PASSAGE FOR REVIEW
>>>>>
Coker Sturgeon, who is in his 80s, wore a big grin and a baseball cap with a Playboy insignia as he stood at the door greeting some of 200 guests at an open house celebrating the 10th anniversary of the Zacchaeus Medical Clinic on Sunday.

Sturgeon, like many patients, has become something of a fixture around Washington's only free medical clinic, visiting even when he has no medical need. Located in the basement of a run-down building at 1329 N St. NW, the clinic has peeling paint and well-worn furniture, including rusted file cabinets.

But Zacchaeus treats about 4,000 persons a year, including 700 new patients. Nine out of 10 patients have incomes of less than $4,400 a year, according to Celia Hildebrand, the clinic's fund-raiser.

Patients come from Maryland and Virginia as well as the District, and "the only people not treated are those that come in flaming drunk," Hildebrand said. Most are treated for venereal disease, hypertension and alcohol-related illnesses, along with other ailments accompanying neglect, clinic officials said. The clinic also began a prenatal clinic last year.

"One of the premises of Zacchaeus is to make people responsible for their own health care," Hildebrand said, so clinic staffers provide nutrition information and teach patients to monitor their weight and blood pressure.

But improving the nutrition and living standards of homeless and unemployed patients is not easy, so the staff tries to direct them to shelters and other social programs. The clinic's wall's are filled with notices of soup kitchens and low-cost food and clothing, but "beyond that, all we can offer is a lot of encouragement," Hildebrand said.

Created in 1974 by the combined efforts of the Community for Creative Nonviolence, Luther Place Memorial Church and the Newman Foundation at George Washington University, Zacchaeus was originally a soup kitchen. CCNV continues to operate a soup kitchen by the same name at 1522 14th St. NW.

The clinic is funded primarily by private sources, including church groups, laboratories, schools and community organizations. Luther Place provides the building rent free.

Zacchaeus has five paid staff members, including a doctor, social worker, fund-raiser and two coordinators. It is otherwise staffed by volunteers who donate about $173,000 a year in time. Twelve doctors volunteer regularly and another 45 serve as referral doctors. Nurses, midwives, medical students and others lend their services, making up a volunteer staff of nearly 100.
<<<<<
STORED DATA
>>>>>
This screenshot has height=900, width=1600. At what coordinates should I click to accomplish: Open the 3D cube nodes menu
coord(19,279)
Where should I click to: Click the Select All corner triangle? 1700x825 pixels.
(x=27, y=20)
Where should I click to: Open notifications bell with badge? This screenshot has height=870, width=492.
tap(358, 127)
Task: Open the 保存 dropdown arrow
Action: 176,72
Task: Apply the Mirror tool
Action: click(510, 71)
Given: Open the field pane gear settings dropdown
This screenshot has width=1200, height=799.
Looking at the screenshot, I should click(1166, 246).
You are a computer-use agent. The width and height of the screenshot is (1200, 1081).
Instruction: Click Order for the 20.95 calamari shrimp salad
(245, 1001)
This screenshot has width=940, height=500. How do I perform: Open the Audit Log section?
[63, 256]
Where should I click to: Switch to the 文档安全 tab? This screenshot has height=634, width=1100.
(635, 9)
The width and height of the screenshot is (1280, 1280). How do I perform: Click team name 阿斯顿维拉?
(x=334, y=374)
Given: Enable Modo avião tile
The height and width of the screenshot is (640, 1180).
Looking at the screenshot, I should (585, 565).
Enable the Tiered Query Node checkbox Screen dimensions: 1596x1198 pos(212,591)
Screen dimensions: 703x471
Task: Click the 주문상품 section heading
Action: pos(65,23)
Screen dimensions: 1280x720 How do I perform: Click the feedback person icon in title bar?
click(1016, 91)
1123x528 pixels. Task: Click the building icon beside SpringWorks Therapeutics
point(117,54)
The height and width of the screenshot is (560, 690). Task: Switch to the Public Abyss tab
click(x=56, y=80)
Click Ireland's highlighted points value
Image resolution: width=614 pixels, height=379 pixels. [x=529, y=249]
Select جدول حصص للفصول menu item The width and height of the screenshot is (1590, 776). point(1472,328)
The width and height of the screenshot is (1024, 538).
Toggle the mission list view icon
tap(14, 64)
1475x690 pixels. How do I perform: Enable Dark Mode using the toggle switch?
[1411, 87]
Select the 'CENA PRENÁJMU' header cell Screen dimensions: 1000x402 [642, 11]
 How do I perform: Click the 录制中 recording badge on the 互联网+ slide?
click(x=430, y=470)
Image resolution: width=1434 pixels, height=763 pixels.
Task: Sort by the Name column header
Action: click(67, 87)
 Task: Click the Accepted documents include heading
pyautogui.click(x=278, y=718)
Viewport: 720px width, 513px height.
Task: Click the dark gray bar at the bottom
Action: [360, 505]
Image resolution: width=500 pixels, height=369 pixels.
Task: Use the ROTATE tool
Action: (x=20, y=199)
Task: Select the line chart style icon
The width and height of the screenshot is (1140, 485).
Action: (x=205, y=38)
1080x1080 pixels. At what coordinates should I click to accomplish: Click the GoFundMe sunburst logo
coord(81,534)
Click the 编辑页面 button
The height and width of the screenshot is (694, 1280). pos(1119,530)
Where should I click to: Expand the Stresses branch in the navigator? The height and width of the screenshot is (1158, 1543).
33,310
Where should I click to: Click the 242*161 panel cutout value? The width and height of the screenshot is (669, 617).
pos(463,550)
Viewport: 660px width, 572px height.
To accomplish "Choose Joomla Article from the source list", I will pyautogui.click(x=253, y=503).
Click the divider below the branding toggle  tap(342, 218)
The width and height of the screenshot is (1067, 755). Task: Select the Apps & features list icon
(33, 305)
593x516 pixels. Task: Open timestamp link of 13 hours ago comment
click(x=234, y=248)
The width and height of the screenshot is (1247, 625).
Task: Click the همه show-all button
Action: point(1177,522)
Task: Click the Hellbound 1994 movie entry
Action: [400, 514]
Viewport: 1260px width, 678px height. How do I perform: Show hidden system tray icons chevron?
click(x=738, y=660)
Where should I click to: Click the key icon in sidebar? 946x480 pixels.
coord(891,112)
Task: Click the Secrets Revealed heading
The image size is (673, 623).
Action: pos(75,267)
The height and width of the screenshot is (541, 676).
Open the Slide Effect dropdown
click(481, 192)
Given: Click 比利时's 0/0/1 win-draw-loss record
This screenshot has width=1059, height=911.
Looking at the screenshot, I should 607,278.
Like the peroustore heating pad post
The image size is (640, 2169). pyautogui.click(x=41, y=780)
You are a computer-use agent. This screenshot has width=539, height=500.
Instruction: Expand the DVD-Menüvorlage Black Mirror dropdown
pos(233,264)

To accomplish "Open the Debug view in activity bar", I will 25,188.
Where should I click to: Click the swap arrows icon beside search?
<<<<<
CHECK YOUR UNDERSTANDING
[1] Reproduce part of the article on the Zacchaeus clinic word for word. Begin at the words "The clinic is" and stop after "of nearly 100.".
[2] According to the article on the Zacchaeus clinic, what was Zacchaeus originally when it was created in 1974?

EXERCISE RESULTS
[1]
The clinic is funded primarily by private sources, including church groups, laboratories, schools and community organizations. Luther Place provides the building rent free.

Zacchaeus has five paid staff members, including a doctor, social worker, fund-raiser and two coordinators. It is otherwise staffed by volunteers who donate about $173,000 a year in time. Twelve doctors volunteer regularly and another 45 serve as referral doctors. Nurses, midwives, medical students and others lend their services, making up a volunteer staff of nearly 100.

[2] A soup kitchen.